The discount is gone. Chinese frontier models are no longer the cheap option — they cost exactly what Sonnet costs. The competition has moved from price to capability, which is the fight Moonshot now thinks it wins. Anyone whose China strategy was built on “they’re cheaper” needs a new strategy.
And the controls didn’t work. Six months ahead of schedule, the largest model ever built, from a lab that was supposed to be starved of compute — while Washington’s policy options have narrowed to loosening restrictions on its own labs, criminalising distillation, or subsidising American open weights. That’s not a containment strategy. That’s a menu of concessions.
For anyone actually building: the date that matters is 27 July. Until the weights and the licence land, K3 is an excellent hosted API from a Chinese vendor at Western prices, which is a genuinely strange sentence to have to write. If the licence is permissive, this is the most consequential open-weight release of the year and the sovereignty maths changes for everyone. If it isn’t, it’s a very good API and the headlines were premature.
The gap is 2.8 points and closing. The price is Sonnet’s. The weights are ten days out. Everything that matters happens on the 27th.

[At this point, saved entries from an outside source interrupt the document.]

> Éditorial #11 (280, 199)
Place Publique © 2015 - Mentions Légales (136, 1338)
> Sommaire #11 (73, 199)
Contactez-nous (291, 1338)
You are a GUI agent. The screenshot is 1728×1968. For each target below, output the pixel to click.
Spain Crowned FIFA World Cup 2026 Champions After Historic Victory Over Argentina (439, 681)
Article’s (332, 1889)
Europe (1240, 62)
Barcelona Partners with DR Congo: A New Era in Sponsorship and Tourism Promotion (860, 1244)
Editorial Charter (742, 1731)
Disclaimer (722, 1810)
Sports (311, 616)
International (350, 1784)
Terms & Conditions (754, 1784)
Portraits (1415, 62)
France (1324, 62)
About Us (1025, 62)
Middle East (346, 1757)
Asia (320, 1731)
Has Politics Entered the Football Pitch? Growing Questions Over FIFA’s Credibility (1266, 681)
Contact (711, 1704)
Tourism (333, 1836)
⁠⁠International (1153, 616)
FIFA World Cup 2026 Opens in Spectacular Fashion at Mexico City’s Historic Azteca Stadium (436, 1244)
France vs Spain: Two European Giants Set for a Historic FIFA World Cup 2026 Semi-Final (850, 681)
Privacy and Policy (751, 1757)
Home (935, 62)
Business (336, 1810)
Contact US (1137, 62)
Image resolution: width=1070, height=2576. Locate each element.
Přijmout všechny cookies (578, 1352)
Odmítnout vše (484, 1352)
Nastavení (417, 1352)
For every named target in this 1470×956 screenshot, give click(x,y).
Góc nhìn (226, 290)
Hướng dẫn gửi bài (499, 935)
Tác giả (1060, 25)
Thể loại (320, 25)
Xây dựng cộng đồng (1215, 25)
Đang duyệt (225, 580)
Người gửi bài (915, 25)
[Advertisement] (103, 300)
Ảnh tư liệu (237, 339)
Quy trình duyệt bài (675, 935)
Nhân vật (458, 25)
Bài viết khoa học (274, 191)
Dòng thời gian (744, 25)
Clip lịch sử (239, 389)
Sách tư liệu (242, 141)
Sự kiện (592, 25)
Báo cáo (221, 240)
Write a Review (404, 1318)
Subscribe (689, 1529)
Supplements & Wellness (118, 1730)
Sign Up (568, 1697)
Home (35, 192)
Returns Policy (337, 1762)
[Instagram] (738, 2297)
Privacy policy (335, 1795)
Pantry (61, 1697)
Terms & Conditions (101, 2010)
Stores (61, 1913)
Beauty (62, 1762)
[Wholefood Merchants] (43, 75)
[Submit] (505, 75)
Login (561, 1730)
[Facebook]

Sources: Moonshot AI’s Kimi K3 launch materials, platform documentation and pricing pages (2.8T parameters, 16-of-896 expert routing, Kimi Delta Attention, 1,048,576-token context, text/image/video input, Max-only reasoning at launch, $3/$15/$0.30 pricing, weights promised by 27 July 2026); Simon Willison’s launch-day analysis; Artificial Analysis Intelligence Index v4.1 scores (Fable 5 59.9, GPT-5.6 Sol Max 58.9, K3 57.1, Sol xhigh +0.54) and the long-horizon Elo tracker (1547, +732 vs K2.6) via AA and aggregating coverage (kingy.ai, trilogyai, buildfastwithai, felloai, graphify, OpenRouter, officechai); Sonnet 5 comparison pricing and the introductory $2/$10 rate through 31 August; Yutong Zhang’s World Economic Forum remarks; Thinking Machines’ Inkling release (15 July) and its stated use of Kimi K2.5 for post-training data; Anthropic’s distillation accusations against Moonshot, Z.AI, MiniMax, Alibaba and DeepSeek, and reported US policy deliberations on distillation penalties and open-source encouragement, per Fortune, Bloomberg and CNBC reporting. Moonshot’s own benchmark claims are self-reported; the AA figures are independent but one day old and await broader replication. The active parameter count, licence terms and technical report were unpublished at the time of writing. Analysis and framing are the author’s; not investment advice.